Senator Joe Manchin, D-W.V., continues to remain silent on President Biden’s nominee to lead the Bureau of Land Management (BLM) as the president faces calls to withdraw her nomination over her eco-terrorism ties.
Manchin has yet to say a word on whether he supports Tracy Stone-Manning, Biden’s nominee to lead BLM that has come under major scrutiny in recent weeks.
The Senate Energy and Natural Resources Committee chairman’s ranking member counterpart on the committee John Barrasso, R-Wyo., has repeatedly called for the president to withdraw Stone-Manning’s nomination.
Additionally, a group of House GOP lawmakers led by Rep. Yvette Herrell of New Mexico sent Manchin a letter on Monday encouraging the senator to oppose Stone-Manning’s nomination.
However, Manchin has remained silent in his position on Stone-Manning, with his office not responding to Fox News’ questions on Friday on whether he agrees with Barrasso’s calls to pull Stone-Manning from the nomination or supports Biden’s BLM pick.
Stone-Manning has come under fire over allegations that she misled senators about her links to the eco-terrorist plot. She has also faced scrutiny for urging population control to protect the environment in her graduate thesis.
Biden’s BLM pick was granted immunity in exchange for testifying that she retyped and sent an anonymous letter to the U.S. Forest Service on behalf of John P. Blount, her former roommate and friend.
The letter told the Forest Service that 500 pounds of "spikes measuring 8 to 10 inches in length" had been jammed into the trees of an Idaho forest. Tree-spiking is a dangerous eco-terrorist tactic that has severely injured people, such as a mill worker whose jaw was split in two from an exploding saw.
It was also revealed that Stone-Manning once touted her husband’s suggestion from a 2018 article to let houses caught in forest fires "burn."
"Perhaps the feds should commit themselves to refusing to send in the troops to any county that has not taken such measures," Stone-Manning’s husband Richard Manning wrote. "Perhaps the solution to houses in the interface is to let them burn."
The president's nominee to lead BLM, one of the agencies charged with fighting fires on federal land, shared her husband's article and called it a "Clarion call."
"Tracy Stone-Manning fully endorsed her husband’s call to action that homes in the forest should be allowed to burn.
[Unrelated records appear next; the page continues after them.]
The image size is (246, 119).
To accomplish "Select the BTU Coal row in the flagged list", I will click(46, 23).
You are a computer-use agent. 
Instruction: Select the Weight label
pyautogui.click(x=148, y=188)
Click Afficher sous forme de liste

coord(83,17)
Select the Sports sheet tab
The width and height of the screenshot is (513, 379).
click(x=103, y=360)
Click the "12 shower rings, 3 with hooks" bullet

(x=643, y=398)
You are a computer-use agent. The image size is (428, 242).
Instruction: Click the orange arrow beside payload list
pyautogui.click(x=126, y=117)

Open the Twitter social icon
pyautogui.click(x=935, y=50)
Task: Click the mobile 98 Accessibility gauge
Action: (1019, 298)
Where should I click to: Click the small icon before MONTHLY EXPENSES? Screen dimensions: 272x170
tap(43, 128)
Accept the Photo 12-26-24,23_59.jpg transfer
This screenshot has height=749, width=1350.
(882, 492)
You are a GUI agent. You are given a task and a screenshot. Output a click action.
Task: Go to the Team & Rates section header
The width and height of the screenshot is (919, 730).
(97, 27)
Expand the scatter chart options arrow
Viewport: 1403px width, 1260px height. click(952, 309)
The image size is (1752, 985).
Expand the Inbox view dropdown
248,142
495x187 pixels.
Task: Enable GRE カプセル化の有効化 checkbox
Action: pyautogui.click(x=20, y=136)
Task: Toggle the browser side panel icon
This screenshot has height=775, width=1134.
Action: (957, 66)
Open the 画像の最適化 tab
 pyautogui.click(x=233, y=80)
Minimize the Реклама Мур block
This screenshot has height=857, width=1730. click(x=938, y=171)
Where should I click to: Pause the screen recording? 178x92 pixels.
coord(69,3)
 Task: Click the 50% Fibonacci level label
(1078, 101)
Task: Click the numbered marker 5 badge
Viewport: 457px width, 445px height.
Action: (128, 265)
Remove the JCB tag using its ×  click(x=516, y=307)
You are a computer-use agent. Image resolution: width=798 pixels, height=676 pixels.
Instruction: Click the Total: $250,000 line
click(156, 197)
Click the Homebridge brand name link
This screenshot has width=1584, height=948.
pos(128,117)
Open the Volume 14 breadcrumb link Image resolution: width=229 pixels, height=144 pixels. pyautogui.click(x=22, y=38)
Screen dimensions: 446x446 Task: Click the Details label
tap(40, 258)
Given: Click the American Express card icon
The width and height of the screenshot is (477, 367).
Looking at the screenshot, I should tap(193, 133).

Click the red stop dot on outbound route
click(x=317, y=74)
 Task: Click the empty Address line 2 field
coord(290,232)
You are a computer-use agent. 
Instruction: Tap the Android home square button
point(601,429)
He even called it a ‘satisfying justice.’ That’s dangerous and disturbing," Senate Energy and Natural Resources Committee ranking member John Barrasso, R-Wyo., told Fox News on Friday.
"After collaborating with eco-terrorists, lying to the Senate, and tweeting her extreme ideas, how can anyone believe she should be in charge of almost 65 million acres of federal forests?" he continued.
A White House official told Fox News last month that the administration is standing behind her nomination.
"Tracy Stone-Manning is a dedicated public servant who has years of experience and a proven track record of finding solutions and common ground when it comes to our public lands and waters," the official said. "She is exceptionally qualified to be the next Director of the Bureau of Land Management."